Gov. Scott Walker’s delay in deciding whether to permit the Menominee Indian Tribe to create a massive, $800 million casino complex in Keshena is a political move. That’s pretty clear from any application of Occam’s razor: Putting the decision off until after the fall election allows Walker to avoid alienating either the pro-casino or the anti-casino sides of the debate prior to the state’s vote on his re-election.
Meanwhile, Walker’s Democratic opponent, Mary Burke, has boldly proclaimed that she would call for an independent analysis of the proposal. Which is to say: Burke has no position on the project, either.
The issue is not one that lines up neatly with existing political coalitions. The Menominee tribe faces huge challenges, with deep poverty and social problems on its reservation, and as the I-Team’s “Doubling Down” series earlier this year showed, gaming is far and away the leading economic driver for Wisconsin’s Native American tribes.
But though many are profitable, casinos are no guarantee of broader economic growth, and they come with their own social ills. Around 2.3 percent of people in the U.S. who gamble are considered “problem gamblers,” according to the American Gaming Association, meaning they show some compulsive traits. What’s more, in many places — the struggling Atlantic City, N.J., is a stark example — gambling in a physical casino is a declining industry. Construction of the $800 million Keshena complex would provide a short-term economic boost to southeastern Wisconsin. The long-term prospects are far from certain.
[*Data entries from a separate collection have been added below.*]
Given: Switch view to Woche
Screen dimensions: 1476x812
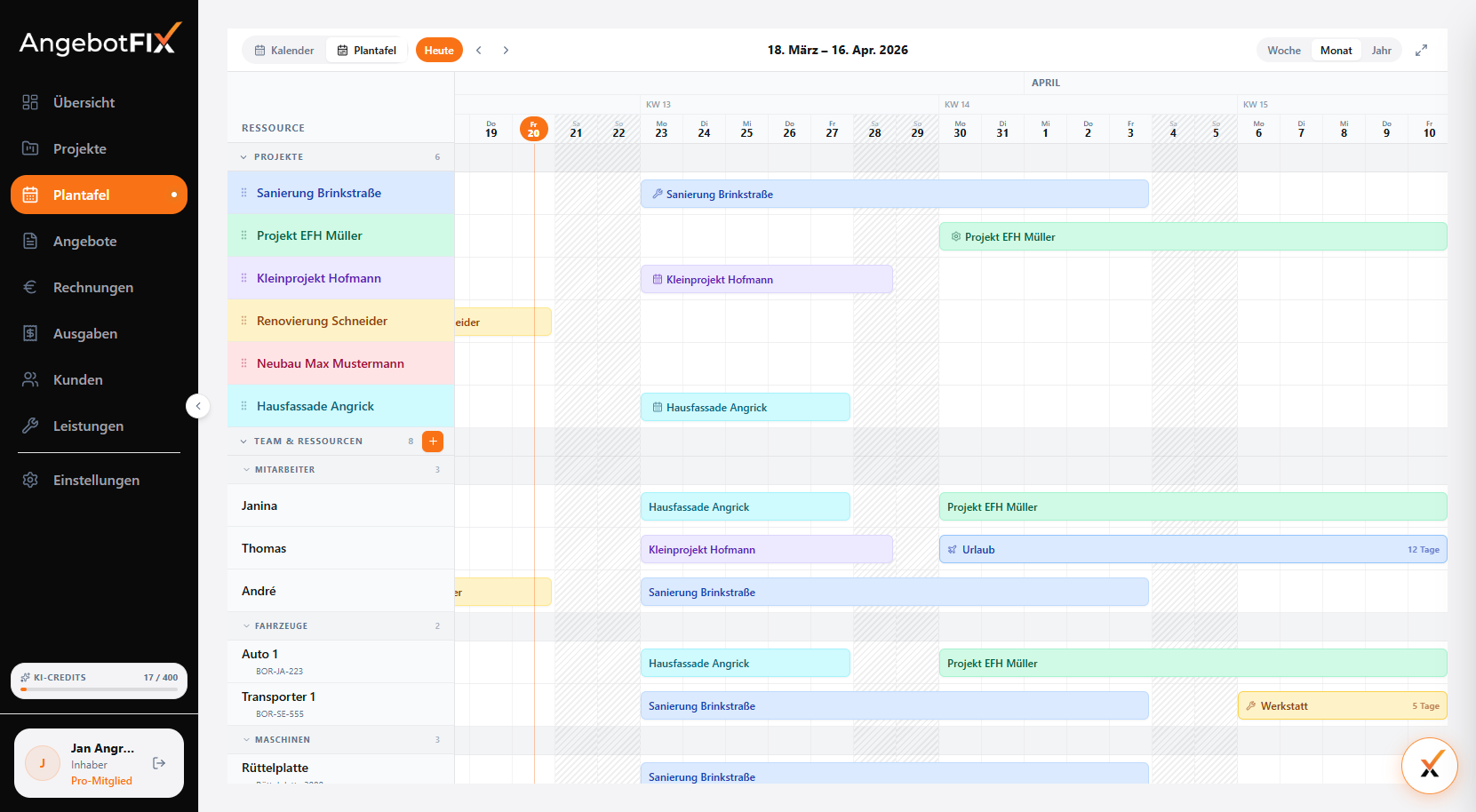Looking at the screenshot, I should pos(1283,51).
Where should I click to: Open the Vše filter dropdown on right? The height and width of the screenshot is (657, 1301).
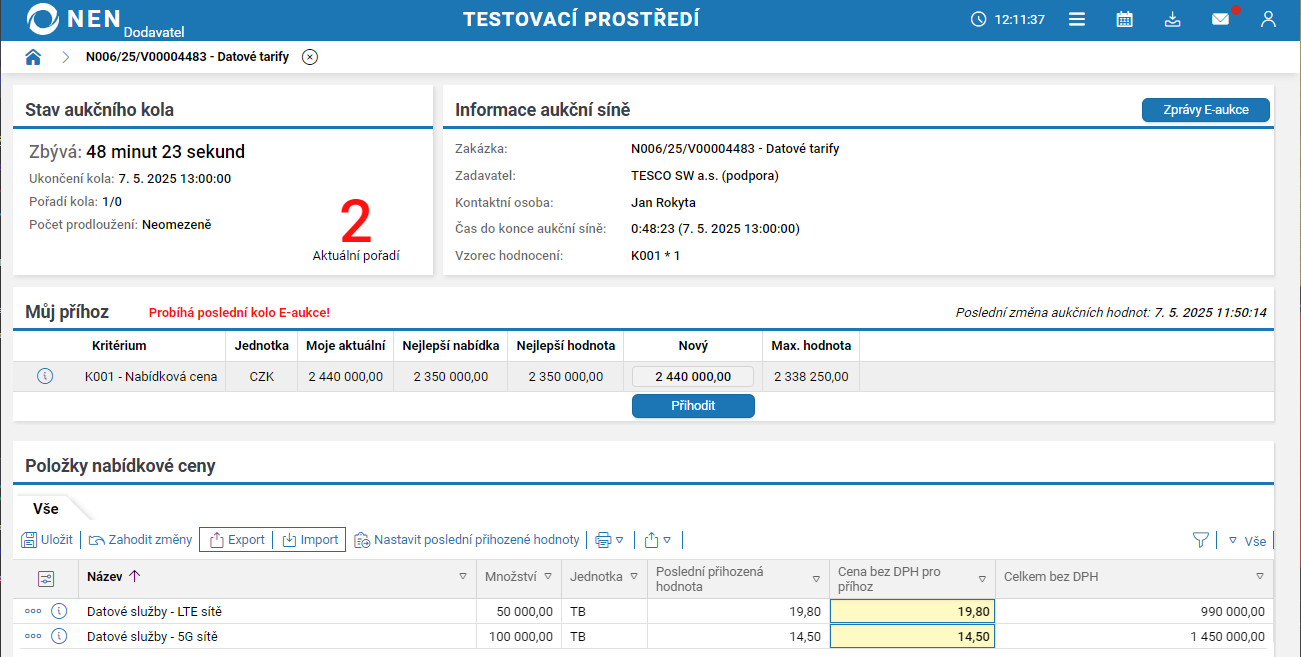(x=1247, y=541)
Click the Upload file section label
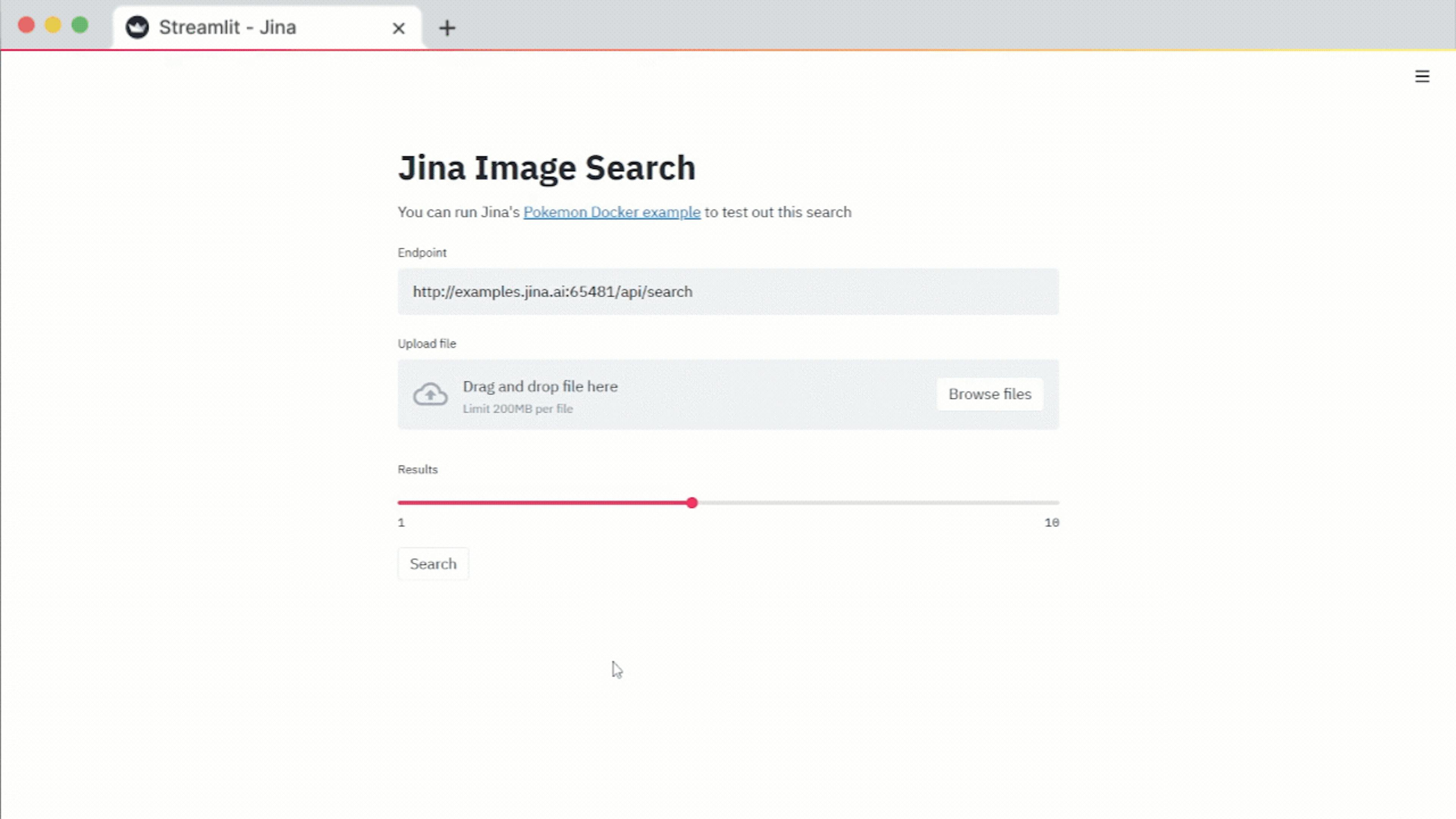The width and height of the screenshot is (1456, 819). 427,343
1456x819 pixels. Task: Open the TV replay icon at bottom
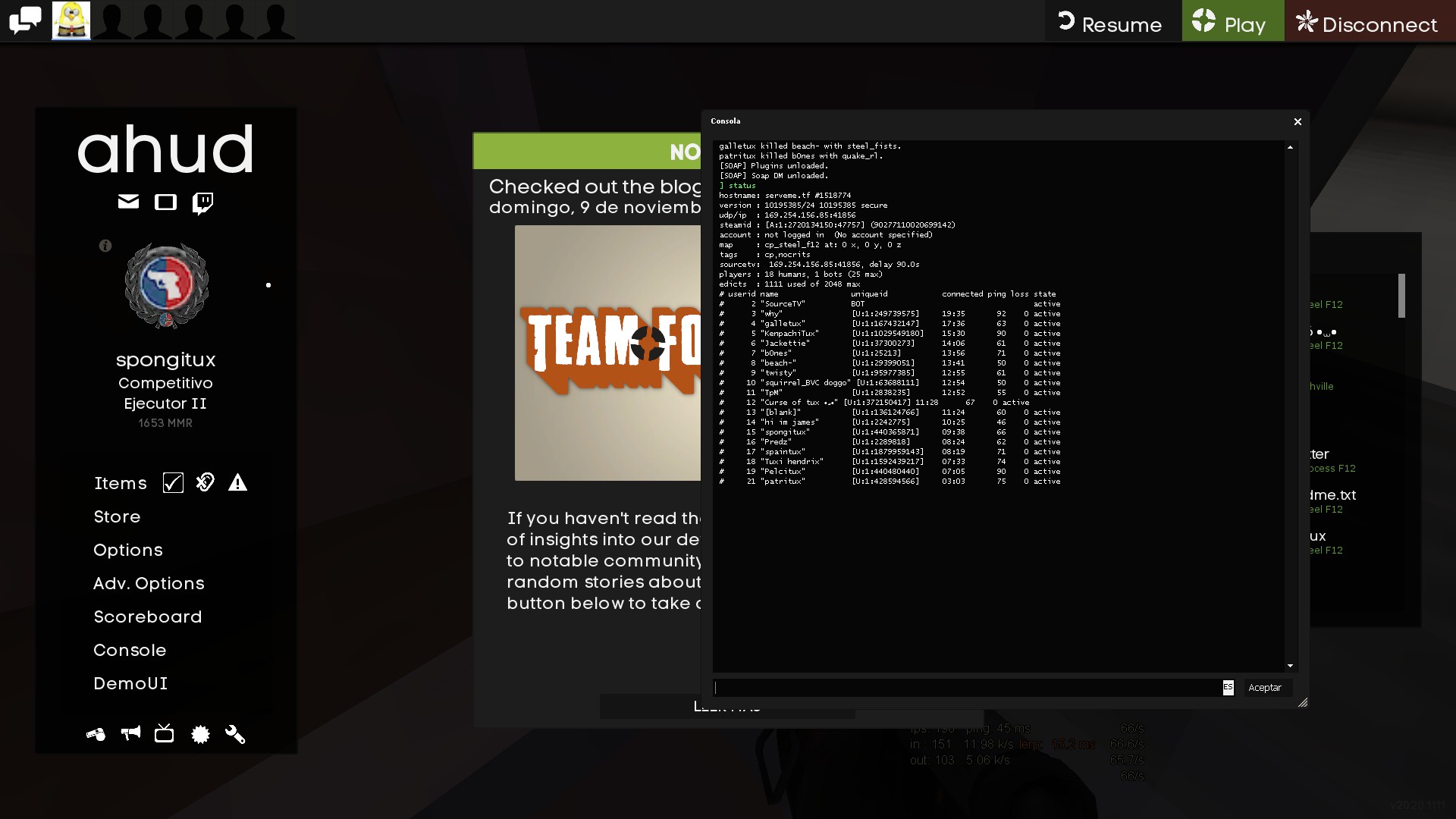[x=164, y=733]
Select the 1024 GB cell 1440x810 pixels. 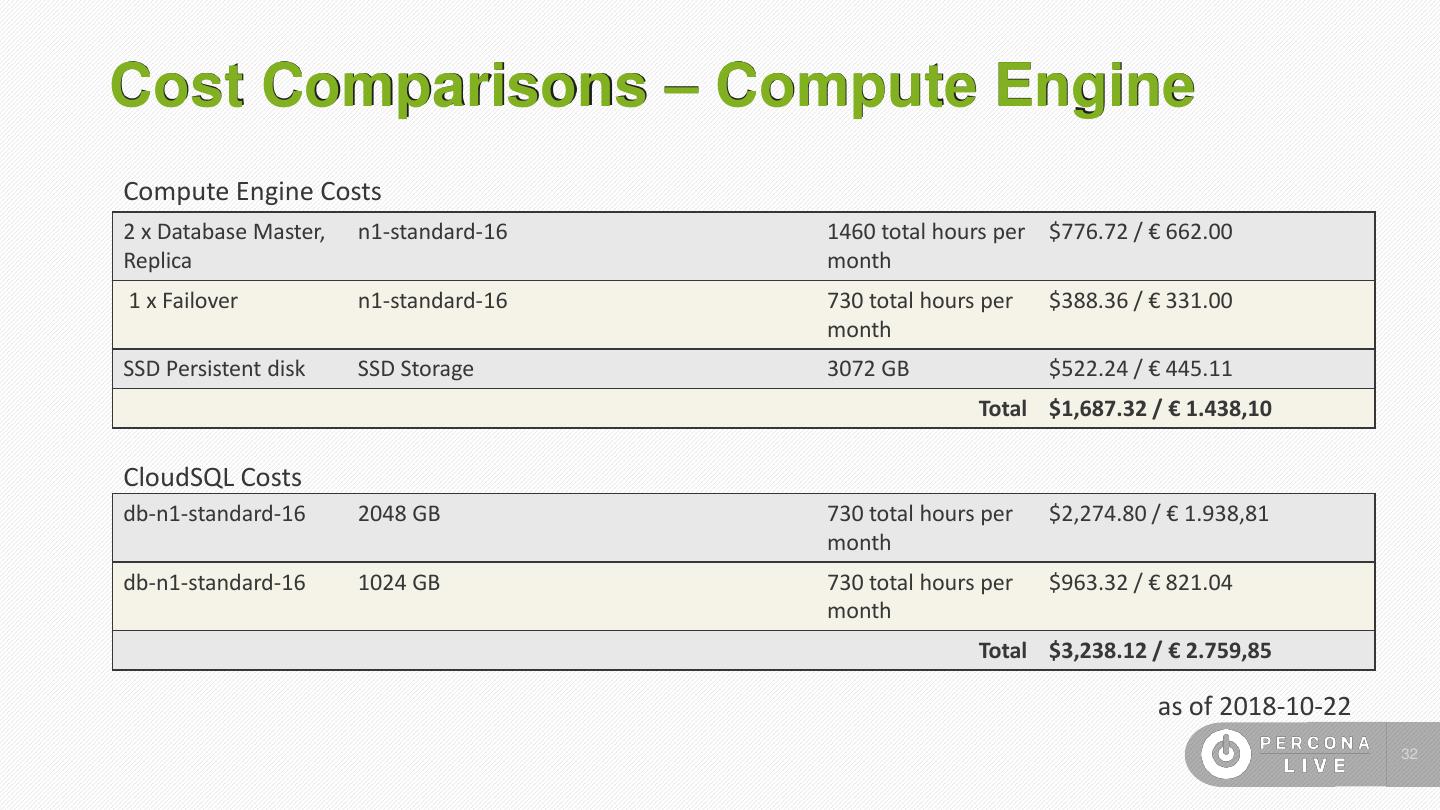(x=399, y=582)
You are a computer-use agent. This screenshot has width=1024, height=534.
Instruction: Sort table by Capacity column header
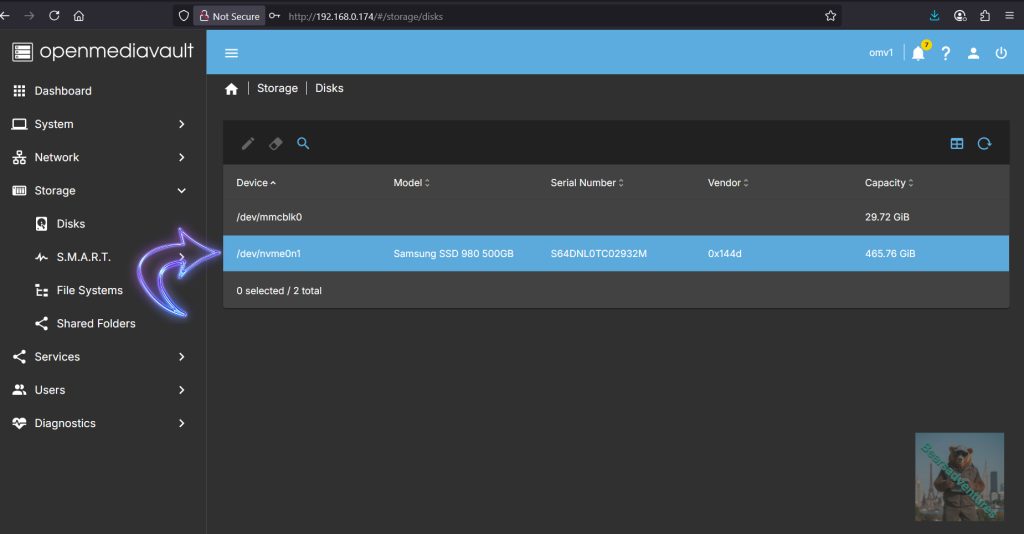(885, 183)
Issues of economics, morality and addiction are bound up in the issue of gambling in a way that resembles nothing so much as the state’s relationship to alcohol. Like drinking, gambling can be practiced responsibly and recreationally — or in a compulsive, destructive way that loses sight of consequences. It can provide jobs for a community and it can suck away income of those who can least afford to lose it.
Another impact: The Keshena complex very likely would hurt the bottom line of Northwoods casinos and the tribes and communities they help support. The Ho-Chunk nation in May announced a $144 million expansion of its four gaming facilities, including an $11.2 million hotel and a $4.5 million events center at the Ho-Chunk Gaming Nekoosa casino in the Wood County town of Port Edwards. Tribes that depend on Northwoods tourism, of which gaming is one part, bitterly oppose the new mega-casino. So do the Forest County Potawatomi, who also operate a Milwaukee casino and hotel complex that would compete directly with Keshena’s.
Walker— or, depending on November’s results, Burke— will have to find a way to balance these competing interests and eventually make a decision. But in the long term, the trends suggest that casino gaming overall may be in decline, potentially leaving tribes with shrinking revenue and a lack of economic diversity. And that challenge will be huge whether or not Keshena is part of it.